Maya Deren: Art, Magic, and Voodoo in Transfigured Time

Witch’s Cradle by Maya Deren with Marcel Duchamp photo by SLPTWRK. Licensed under CC 2.0

The true beauty of Maya Deren is that she was a renaissance woman. Most people never get past the required freshman film viewing of Meshes in the Afternoon ( a film which she shot in two weeks on her honeymoon,) but her work is so much more. She was a legend, film theorist, poet, journalist, dancer, photographer, filmmaker, and Vodou priestess. Maya Deren’s innate spirituality shone through in all that she did. The L.A. Weeklydescribed Maya Deren as “Fellini and Bergman wrapped in one gloriously possessed body.” That certainly describes her films which are powerfully visceral. Quite frankly I do think she was a bit more attractive that the possessed love child of Fellini and Bergman, but whatever.  Her persona was even more decadently extreme. Gerald Peary described her as “She was the transcendent centerpiece of every red-hot village party in the late 1940’s and early 1950’s, a wild-tousled, peasant bloused 1960’s flower child before her time, s Botticelli babe in high bloom with Modligliani almond eyes and matching elongated lips, shaking her booty to Haitian Voodoo drums. “ She was awarded the first ever Guggenheim fellowship for film.  Like myself she attended New York University, then used the money from the Guggenheim to fund her trip to Haiti where she then went on to become a fully initiated Voodoo Priestess.
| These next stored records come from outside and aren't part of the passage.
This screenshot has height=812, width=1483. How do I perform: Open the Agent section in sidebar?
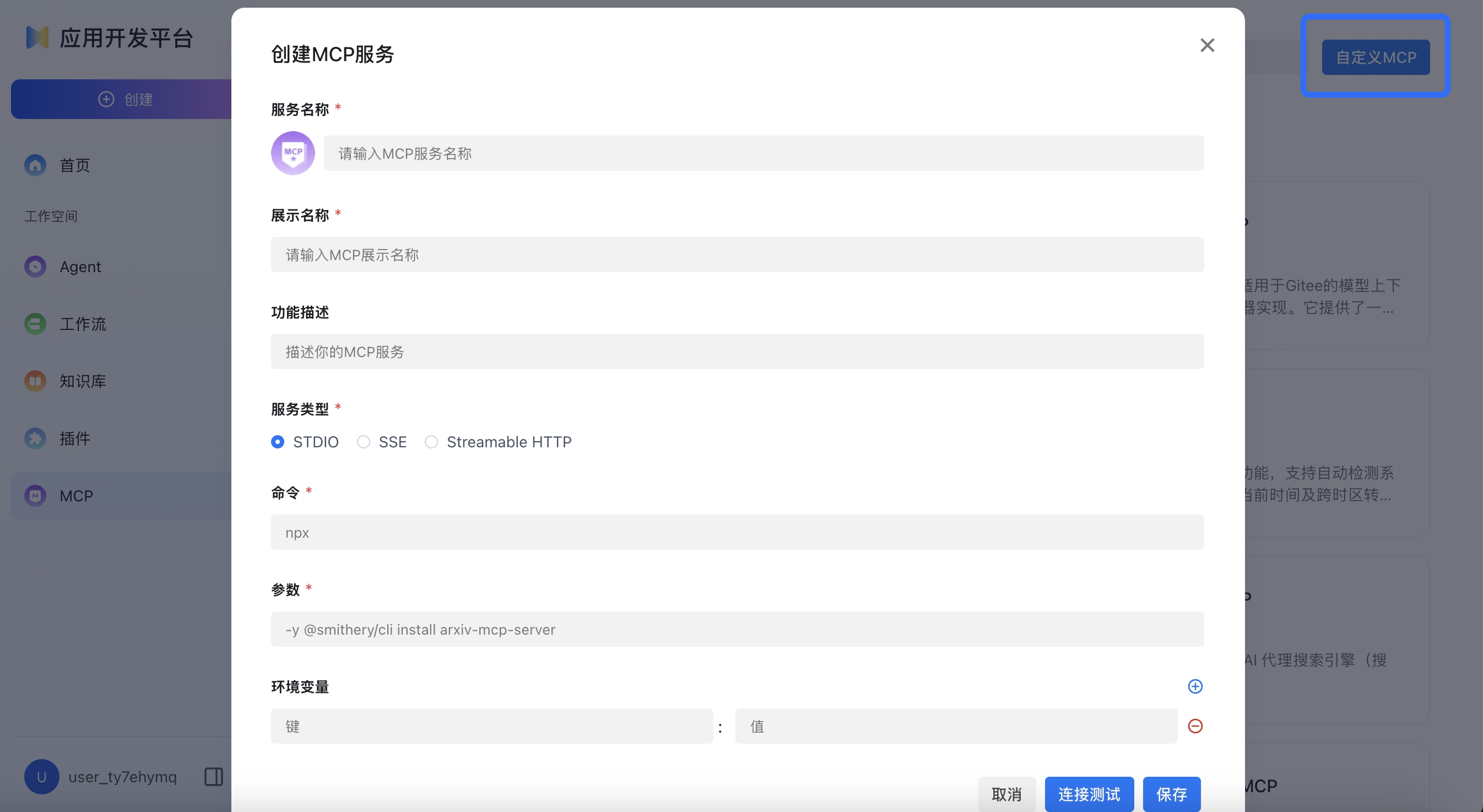(x=80, y=267)
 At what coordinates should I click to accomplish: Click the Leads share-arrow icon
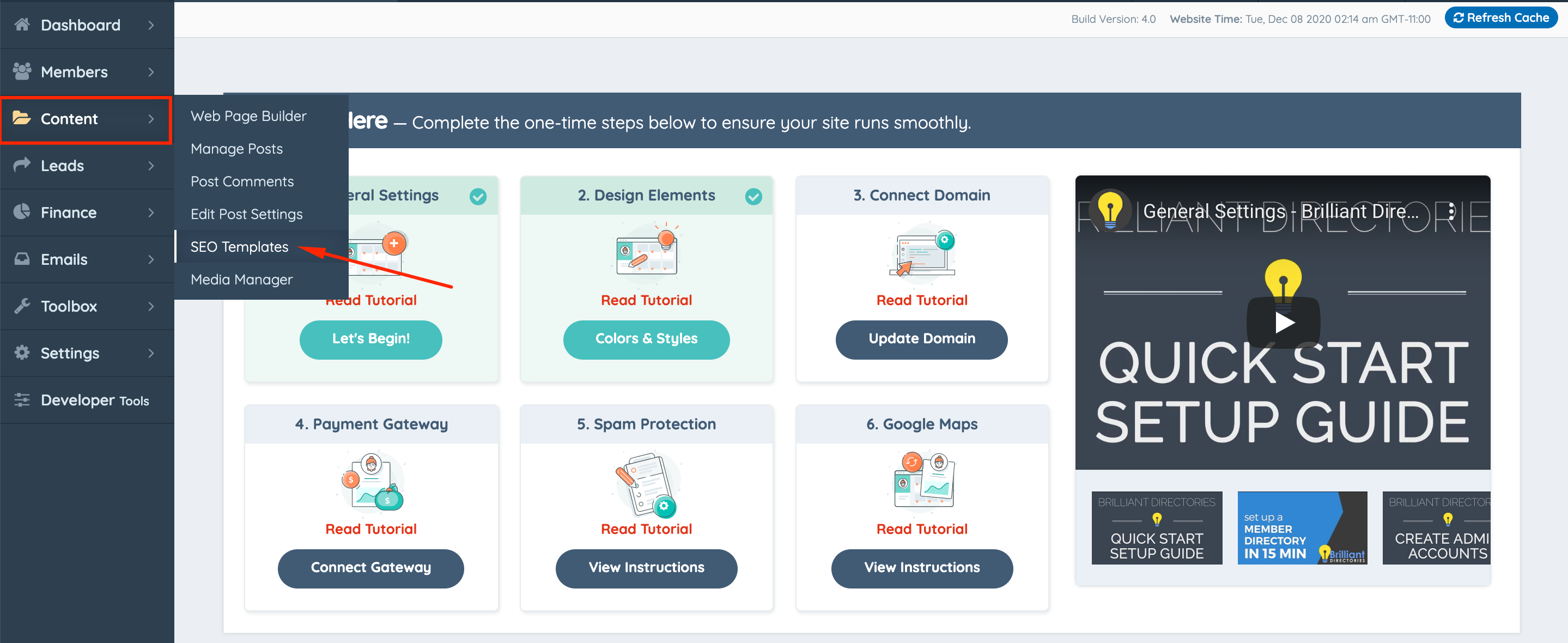(x=22, y=165)
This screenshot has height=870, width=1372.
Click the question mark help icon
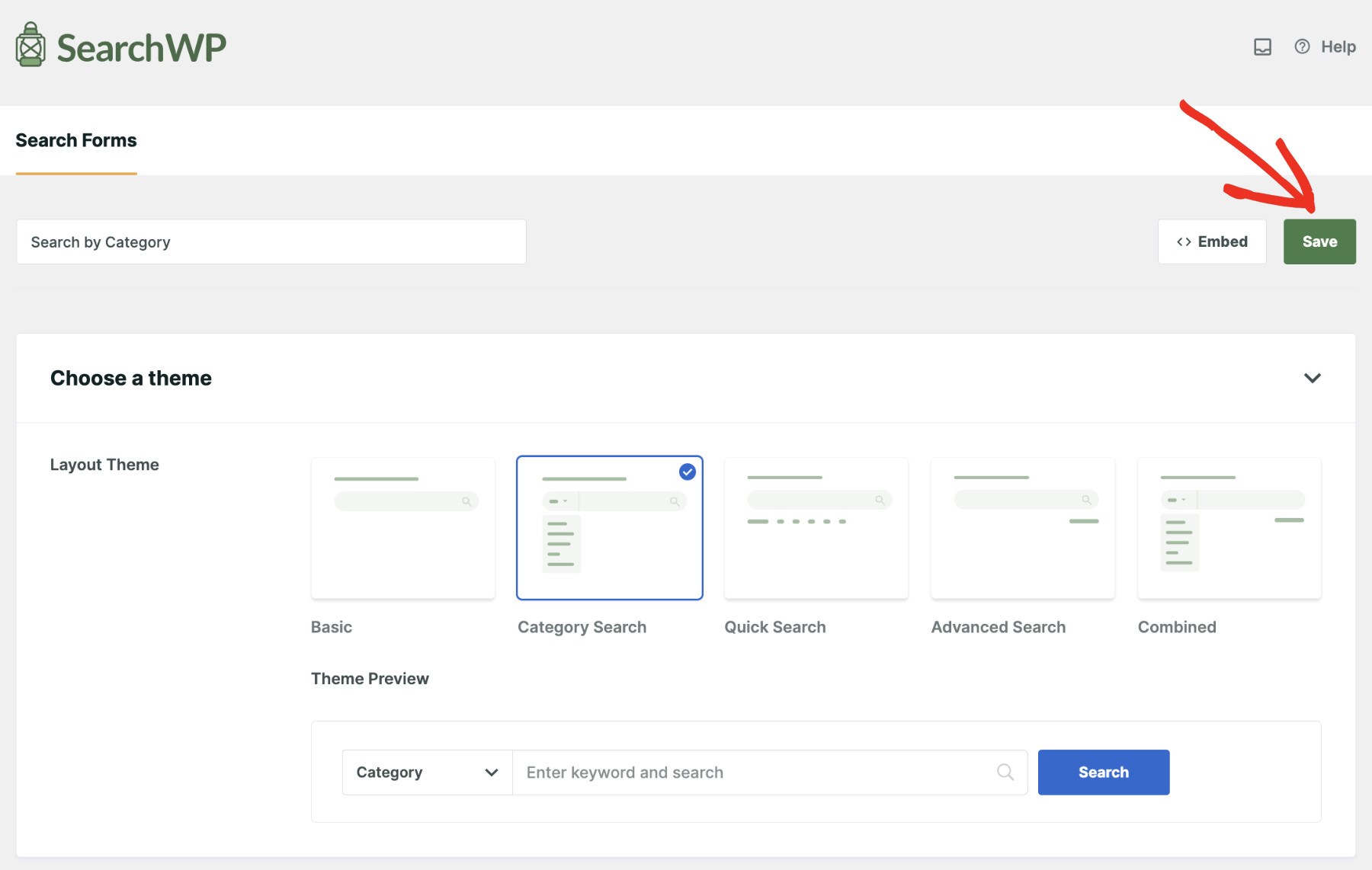[1302, 46]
She was at one time even tour manager for dance legend Katherine Dunham.

An amazing discussion at the Poetry and the Film Symposium which took place on 28 October 1953 feautres such notables as Dylan Thomas, Arthur Miller, Maya Deren, Parker Tyler, Willard Maas and can be heard here:



Divine Horseman, the book Deren published in 1953 is a seminal text of Voodoo. It is unique because it is one of the few early anthropological texts on Vodou to be published by a woman and a devotee of the religion. She took three separate trips to Haiti to learn more about this sacred religion, and is said to have consulted Margaret Mead as a guiding influence for her ethnographic research. She is said to have shot an impressive 20,000 feet of film, which she had a lifelong struggle trying to edit.

Magickally, however, I feel her literary masterpiece is Anagram. It is written is a series of anagrams, echoing ancient alchemy, her words are magickal too, something very difficult to do in an academic work. In it she examines the intersections of nature, discovery, art, form and film. Deren explores deep concepts, ones that we can see inform her artistic work. This is a work whose “form is predicated not upon absolutism, but upon the idea of consciousness.”

Movement, the innate divinity of molecules dancing from one place to another was her consummate passion. As much as I love the footage she shot in Haiti, she was never able to edit it during her lifetime. In part the film Ritual in Transfigured Time, but even more so Meditation on Violence I feel truly captures the nature of ritual, movement, and art on film. It combines the grace of martial art with the poetry of film. This work is the least discussed of all her work but it truly shows the maturity and mastery of her talent. She shows the movements of the dancer/martial artist executing the graceful forms of Shao-Lin and Wu-Tang. Deren ritualizes these actions for the viewer using the camera as a meditative tool.

Meditation on Violence (1948)

She is said to have inspired generations of filmmakers, including Stan Brakhage, who was also believed to be the recipient of her voodoo curses. Maya Deren passed away in 1961, but it is obvious her legacy lives on.